DESCRIPTION OF THE TASK
Return the lines below exactly as they appear, from the line containing "Click the cloud emissions indicator" through the line containing "click(x=610, y=375)", both included, and nothing else.

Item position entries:
>>>

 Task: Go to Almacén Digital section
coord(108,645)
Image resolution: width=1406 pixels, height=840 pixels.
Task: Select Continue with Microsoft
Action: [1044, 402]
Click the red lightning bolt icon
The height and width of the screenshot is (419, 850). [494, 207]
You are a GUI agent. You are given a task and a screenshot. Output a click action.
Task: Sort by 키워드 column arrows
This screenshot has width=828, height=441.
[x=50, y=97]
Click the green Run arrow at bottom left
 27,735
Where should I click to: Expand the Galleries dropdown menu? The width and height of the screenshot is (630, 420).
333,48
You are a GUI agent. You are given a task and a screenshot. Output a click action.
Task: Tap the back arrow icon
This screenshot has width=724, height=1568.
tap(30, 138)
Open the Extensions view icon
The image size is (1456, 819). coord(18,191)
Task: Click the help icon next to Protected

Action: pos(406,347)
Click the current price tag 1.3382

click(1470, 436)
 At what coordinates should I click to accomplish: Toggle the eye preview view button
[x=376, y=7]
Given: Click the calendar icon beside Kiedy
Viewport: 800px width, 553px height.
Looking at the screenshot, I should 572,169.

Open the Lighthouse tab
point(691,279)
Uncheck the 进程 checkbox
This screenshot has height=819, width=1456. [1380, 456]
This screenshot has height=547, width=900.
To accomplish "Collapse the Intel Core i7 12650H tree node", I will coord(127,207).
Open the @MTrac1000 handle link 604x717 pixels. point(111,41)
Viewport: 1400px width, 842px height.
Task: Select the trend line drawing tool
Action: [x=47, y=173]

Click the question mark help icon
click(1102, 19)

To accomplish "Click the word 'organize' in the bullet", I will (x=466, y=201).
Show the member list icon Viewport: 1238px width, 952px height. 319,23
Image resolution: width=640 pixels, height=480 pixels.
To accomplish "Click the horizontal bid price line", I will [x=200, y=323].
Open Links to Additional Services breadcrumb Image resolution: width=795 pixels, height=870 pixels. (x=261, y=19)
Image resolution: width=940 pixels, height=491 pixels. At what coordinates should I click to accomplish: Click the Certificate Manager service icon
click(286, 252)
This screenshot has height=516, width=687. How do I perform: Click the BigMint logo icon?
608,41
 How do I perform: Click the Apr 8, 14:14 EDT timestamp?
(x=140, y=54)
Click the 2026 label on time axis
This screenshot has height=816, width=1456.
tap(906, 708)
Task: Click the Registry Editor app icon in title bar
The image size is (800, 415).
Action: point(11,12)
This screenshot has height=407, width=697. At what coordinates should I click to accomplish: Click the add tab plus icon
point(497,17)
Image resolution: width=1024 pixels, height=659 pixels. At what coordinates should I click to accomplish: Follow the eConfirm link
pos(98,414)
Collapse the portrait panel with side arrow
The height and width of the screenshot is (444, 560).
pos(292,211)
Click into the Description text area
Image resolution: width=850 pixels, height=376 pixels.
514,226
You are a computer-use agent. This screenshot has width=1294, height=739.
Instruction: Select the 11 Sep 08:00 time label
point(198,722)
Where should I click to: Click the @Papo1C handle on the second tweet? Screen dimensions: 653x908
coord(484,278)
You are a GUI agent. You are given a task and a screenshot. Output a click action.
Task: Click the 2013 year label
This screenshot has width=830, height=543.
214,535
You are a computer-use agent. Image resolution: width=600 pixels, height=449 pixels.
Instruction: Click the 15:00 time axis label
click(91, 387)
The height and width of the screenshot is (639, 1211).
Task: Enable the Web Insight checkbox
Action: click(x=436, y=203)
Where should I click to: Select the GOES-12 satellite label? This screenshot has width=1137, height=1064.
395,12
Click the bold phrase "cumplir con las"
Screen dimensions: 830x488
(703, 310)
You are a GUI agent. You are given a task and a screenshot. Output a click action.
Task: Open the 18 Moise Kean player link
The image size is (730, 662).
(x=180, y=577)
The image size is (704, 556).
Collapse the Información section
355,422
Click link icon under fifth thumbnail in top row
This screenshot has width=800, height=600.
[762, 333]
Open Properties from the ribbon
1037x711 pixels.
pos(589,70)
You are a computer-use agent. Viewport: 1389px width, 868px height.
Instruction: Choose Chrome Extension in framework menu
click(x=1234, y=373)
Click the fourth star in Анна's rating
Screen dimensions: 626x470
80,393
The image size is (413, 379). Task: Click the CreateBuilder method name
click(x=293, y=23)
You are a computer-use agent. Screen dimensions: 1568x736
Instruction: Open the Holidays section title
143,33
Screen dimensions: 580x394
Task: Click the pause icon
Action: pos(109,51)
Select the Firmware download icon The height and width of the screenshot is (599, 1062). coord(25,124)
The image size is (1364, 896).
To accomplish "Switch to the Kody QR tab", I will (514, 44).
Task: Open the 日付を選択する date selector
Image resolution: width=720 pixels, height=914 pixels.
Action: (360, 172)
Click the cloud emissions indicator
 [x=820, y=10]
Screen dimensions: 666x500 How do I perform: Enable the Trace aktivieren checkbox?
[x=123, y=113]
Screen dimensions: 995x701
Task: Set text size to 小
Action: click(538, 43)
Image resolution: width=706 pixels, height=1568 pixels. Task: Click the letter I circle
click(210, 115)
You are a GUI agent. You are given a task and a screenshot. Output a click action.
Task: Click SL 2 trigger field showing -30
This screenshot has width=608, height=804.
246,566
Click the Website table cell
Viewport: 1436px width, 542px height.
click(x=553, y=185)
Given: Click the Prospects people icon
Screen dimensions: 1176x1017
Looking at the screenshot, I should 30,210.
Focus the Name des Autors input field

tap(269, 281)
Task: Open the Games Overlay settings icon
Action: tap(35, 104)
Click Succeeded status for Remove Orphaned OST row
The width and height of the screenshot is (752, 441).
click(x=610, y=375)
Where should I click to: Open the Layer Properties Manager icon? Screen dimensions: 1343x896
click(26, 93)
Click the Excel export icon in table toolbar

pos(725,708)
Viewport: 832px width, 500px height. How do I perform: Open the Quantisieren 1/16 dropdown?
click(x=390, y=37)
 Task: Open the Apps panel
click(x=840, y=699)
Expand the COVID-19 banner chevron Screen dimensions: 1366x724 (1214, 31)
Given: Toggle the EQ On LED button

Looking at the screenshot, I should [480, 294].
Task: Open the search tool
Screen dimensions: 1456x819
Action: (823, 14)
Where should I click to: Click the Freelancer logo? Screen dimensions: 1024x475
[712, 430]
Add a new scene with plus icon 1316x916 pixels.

<<<

WRITTEN SOLUTION
Click the cloud emissions indicator
 [x=820, y=10]
Screen dimensions: 666x500 How do I perform: Enable the Trace aktivieren checkbox?
[x=123, y=113]
Screen dimensions: 995x701
Task: Set text size to 小
Action: click(538, 43)
Image resolution: width=706 pixels, height=1568 pixels. Task: Click the letter I circle
click(210, 115)
You are a GUI agent. You are given a task and a screenshot. Output a click action.
Task: Click SL 2 trigger field showing -30
This screenshot has width=608, height=804.
246,566
Click the Website table cell
Viewport: 1436px width, 542px height.
click(x=553, y=185)
Given: Click the Prospects people icon
Screen dimensions: 1176x1017
Looking at the screenshot, I should 30,210.
Focus the Name des Autors input field

tap(269, 281)
Task: Open the Games Overlay settings icon
Action: tap(35, 104)
Click Succeeded status for Remove Orphaned OST row
The width and height of the screenshot is (752, 441).
click(x=610, y=375)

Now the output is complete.